►

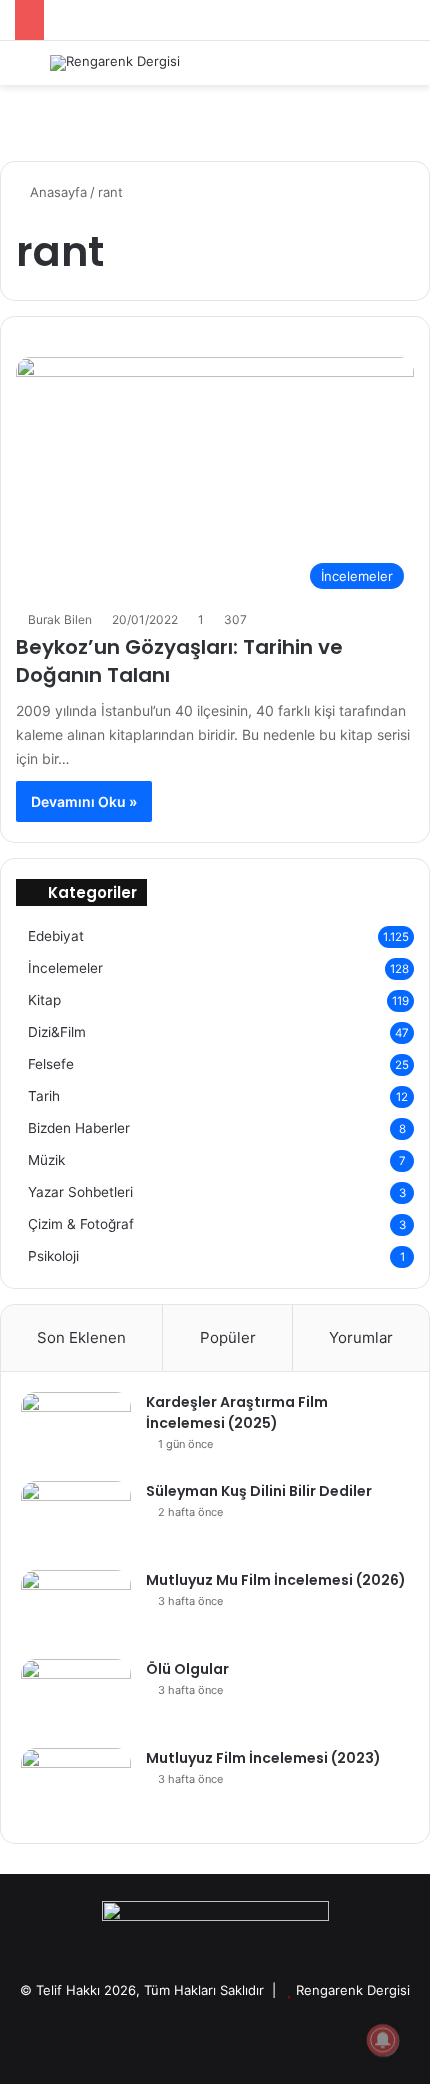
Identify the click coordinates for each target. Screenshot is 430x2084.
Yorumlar (361, 1337)
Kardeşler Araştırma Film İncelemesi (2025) (237, 1412)
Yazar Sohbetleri (80, 1192)
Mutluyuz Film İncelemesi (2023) (263, 1758)
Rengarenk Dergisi (353, 1990)
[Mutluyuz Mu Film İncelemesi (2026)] (76, 1607)
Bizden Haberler (79, 1128)
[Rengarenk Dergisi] (115, 63)
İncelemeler (65, 968)
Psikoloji (53, 1256)
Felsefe (51, 1064)
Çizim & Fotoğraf (81, 1224)
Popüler (228, 1337)
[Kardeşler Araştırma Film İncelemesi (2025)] (76, 1429)
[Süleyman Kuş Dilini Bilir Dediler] (76, 1518)
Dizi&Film (57, 1032)
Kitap (44, 1000)
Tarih (44, 1096)
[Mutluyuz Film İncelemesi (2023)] (76, 1785)
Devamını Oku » (84, 801)
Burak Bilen (60, 619)
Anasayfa (56, 192)
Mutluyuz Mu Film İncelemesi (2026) (276, 1580)
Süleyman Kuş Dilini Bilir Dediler (259, 1491)
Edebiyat (56, 936)
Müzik (46, 1160)
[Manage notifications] (383, 2040)
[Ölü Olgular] (76, 1696)
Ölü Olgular (187, 1669)
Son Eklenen (81, 1337)
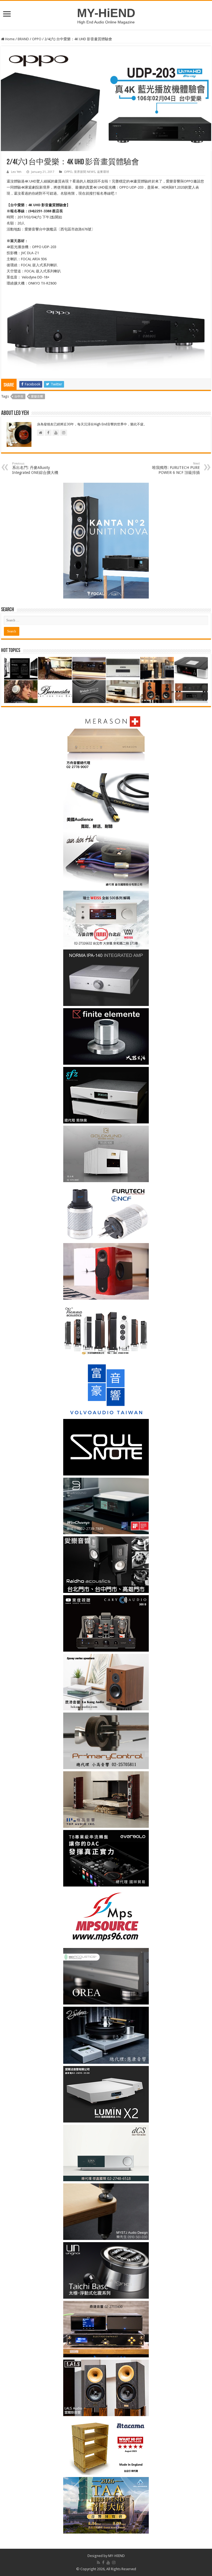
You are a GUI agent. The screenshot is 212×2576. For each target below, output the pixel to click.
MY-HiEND (106, 13)
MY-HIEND (116, 2556)
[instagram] (114, 2562)
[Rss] (98, 2562)
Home (9, 39)
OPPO (36, 39)
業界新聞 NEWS (84, 172)
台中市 (18, 396)
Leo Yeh (16, 172)
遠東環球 (103, 172)
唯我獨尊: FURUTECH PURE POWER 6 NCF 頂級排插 (176, 468)
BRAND (23, 39)
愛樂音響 (37, 396)
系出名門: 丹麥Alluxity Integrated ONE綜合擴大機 (35, 468)
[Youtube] (108, 2562)
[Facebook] (103, 2562)
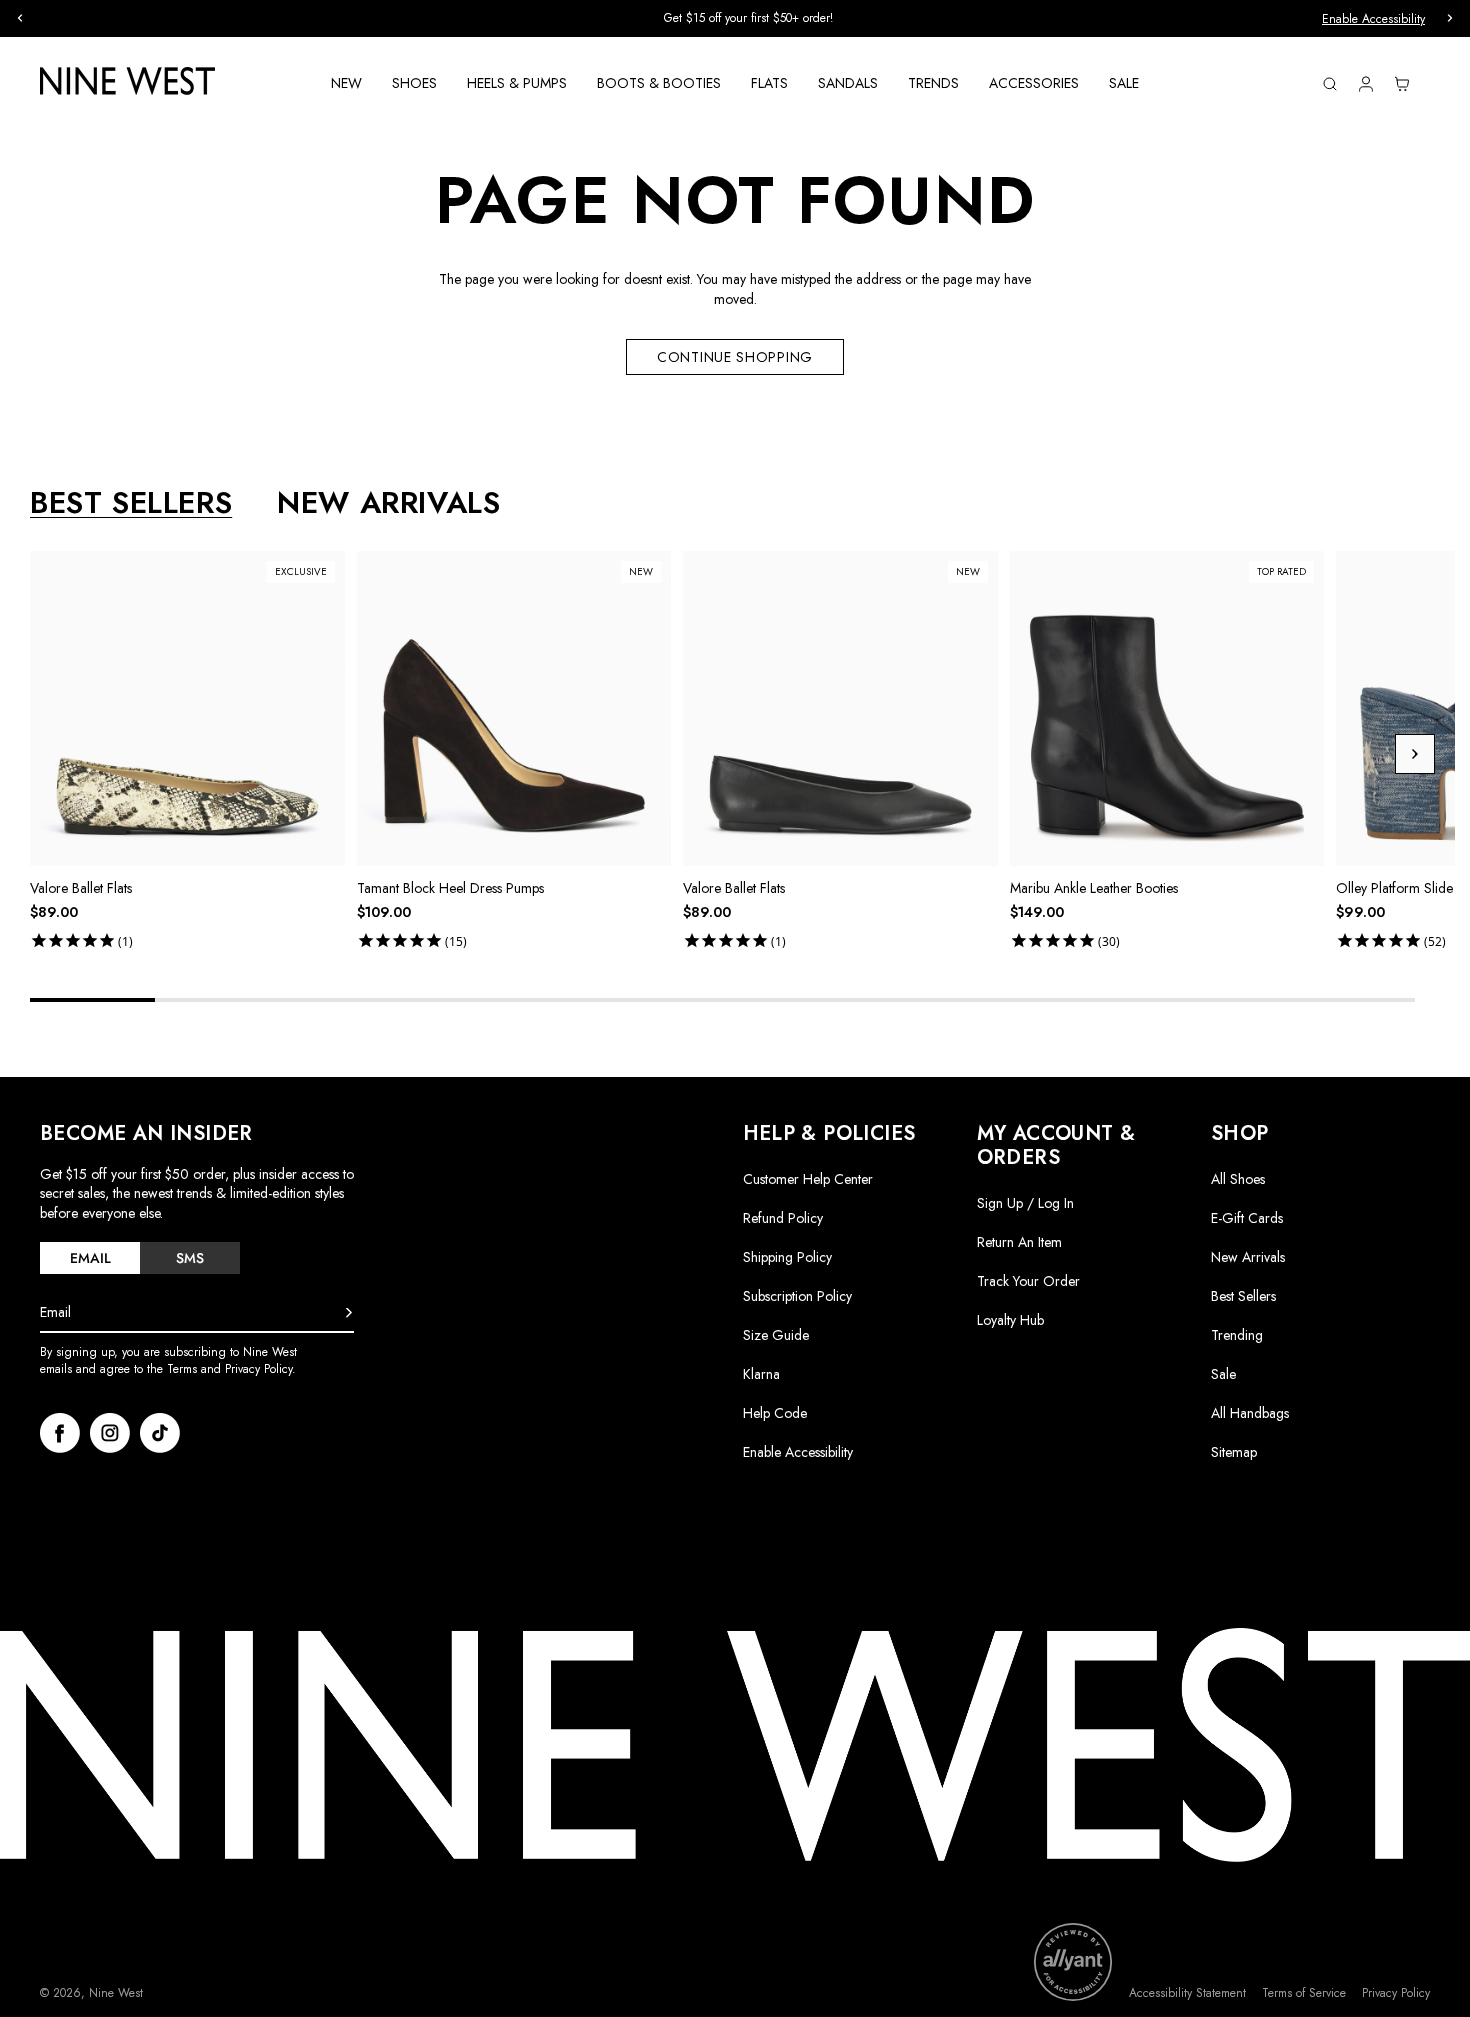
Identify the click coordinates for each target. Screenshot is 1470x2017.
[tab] (90, 1258)
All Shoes (1238, 1179)
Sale (1223, 1374)
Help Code (775, 1413)
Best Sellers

◄

**What you need to do**
Everything from the line above that contains "Ölü Olgular (187, 1669)" down to the line that contains "OPPO (36, 39)" must be reproduced exactly, both ends included. Omit the pictures.

**Response below**
Ölü Olgular (187, 1669)
Son Eklenen (81, 1337)
You are a GUI agent. The screenshot is 212×2576. For each target below, output the pixel to click.
MY-HiEND (106, 13)
MY-HIEND (116, 2556)
[instagram] (114, 2562)
[Rss] (98, 2562)
Home (9, 39)
OPPO (36, 39)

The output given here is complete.